===== Records for the task =====
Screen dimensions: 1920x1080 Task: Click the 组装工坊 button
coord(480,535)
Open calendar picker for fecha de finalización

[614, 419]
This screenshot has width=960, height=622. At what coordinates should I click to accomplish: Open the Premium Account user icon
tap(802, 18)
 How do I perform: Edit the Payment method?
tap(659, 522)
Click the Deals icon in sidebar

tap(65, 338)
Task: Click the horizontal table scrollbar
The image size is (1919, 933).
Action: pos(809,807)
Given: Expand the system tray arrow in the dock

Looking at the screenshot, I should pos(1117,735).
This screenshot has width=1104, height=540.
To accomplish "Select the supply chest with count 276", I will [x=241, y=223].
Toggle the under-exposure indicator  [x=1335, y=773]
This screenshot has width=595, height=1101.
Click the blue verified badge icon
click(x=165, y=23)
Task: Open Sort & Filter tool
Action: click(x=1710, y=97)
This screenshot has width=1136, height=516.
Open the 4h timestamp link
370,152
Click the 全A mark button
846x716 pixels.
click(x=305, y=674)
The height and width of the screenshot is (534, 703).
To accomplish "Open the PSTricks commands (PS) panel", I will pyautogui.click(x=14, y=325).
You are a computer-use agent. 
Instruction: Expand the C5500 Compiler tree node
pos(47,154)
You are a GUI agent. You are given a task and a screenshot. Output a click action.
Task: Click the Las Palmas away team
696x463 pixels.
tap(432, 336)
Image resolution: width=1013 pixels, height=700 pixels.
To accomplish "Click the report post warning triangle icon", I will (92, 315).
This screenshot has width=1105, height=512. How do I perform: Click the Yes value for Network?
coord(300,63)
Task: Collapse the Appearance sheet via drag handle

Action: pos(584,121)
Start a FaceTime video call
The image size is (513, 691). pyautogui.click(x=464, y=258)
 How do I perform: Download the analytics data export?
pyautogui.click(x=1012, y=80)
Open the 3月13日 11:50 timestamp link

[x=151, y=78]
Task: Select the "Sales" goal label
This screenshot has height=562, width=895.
=====
# Work item
A word-for-word restatement of every record above is expected.

# Answer to the problem
Screen dimensions: 1920x1080 Task: Click the 组装工坊 button
coord(480,535)
Open calendar picker for fecha de finalización

[614, 419]
This screenshot has width=960, height=622. At what coordinates should I click to accomplish: Open the Premium Account user icon
tap(802, 18)
 How do I perform: Edit the Payment method?
tap(659, 522)
Click the Deals icon in sidebar

tap(65, 338)
Task: Click the horizontal table scrollbar
The image size is (1919, 933).
Action: pos(809,807)
Given: Expand the system tray arrow in the dock

Looking at the screenshot, I should pos(1117,735).
This screenshot has width=1104, height=540.
To accomplish "Select the supply chest with count 276", I will [x=241, y=223].
Toggle the under-exposure indicator  [x=1335, y=773]
This screenshot has width=595, height=1101.
Click the blue verified badge icon
click(x=165, y=23)
Task: Open Sort & Filter tool
Action: click(x=1710, y=97)
This screenshot has width=1136, height=516.
Open the 4h timestamp link
370,152
Click the 全A mark button
846x716 pixels.
click(x=305, y=674)
The height and width of the screenshot is (534, 703).
To accomplish "Open the PSTricks commands (PS) panel", I will pyautogui.click(x=14, y=325).
You are a computer-use agent. 
Instruction: Expand the C5500 Compiler tree node
pos(47,154)
You are a GUI agent. You are given a task and a screenshot. Output a click action.
Task: Click the Las Palmas away team
696x463 pixels.
tap(432, 336)
Image resolution: width=1013 pixels, height=700 pixels.
To accomplish "Click the report post warning triangle icon", I will (92, 315).
This screenshot has width=1105, height=512. How do I perform: Click the Yes value for Network?
coord(300,63)
Task: Collapse the Appearance sheet via drag handle

Action: pos(584,121)
Start a FaceTime video call
The image size is (513, 691). pyautogui.click(x=464, y=258)
 How do I perform: Download the analytics data export?
pyautogui.click(x=1012, y=80)
Open the 3月13日 11:50 timestamp link

[x=151, y=78]
Task: Select the "Sales" goal label
This screenshot has height=562, width=895.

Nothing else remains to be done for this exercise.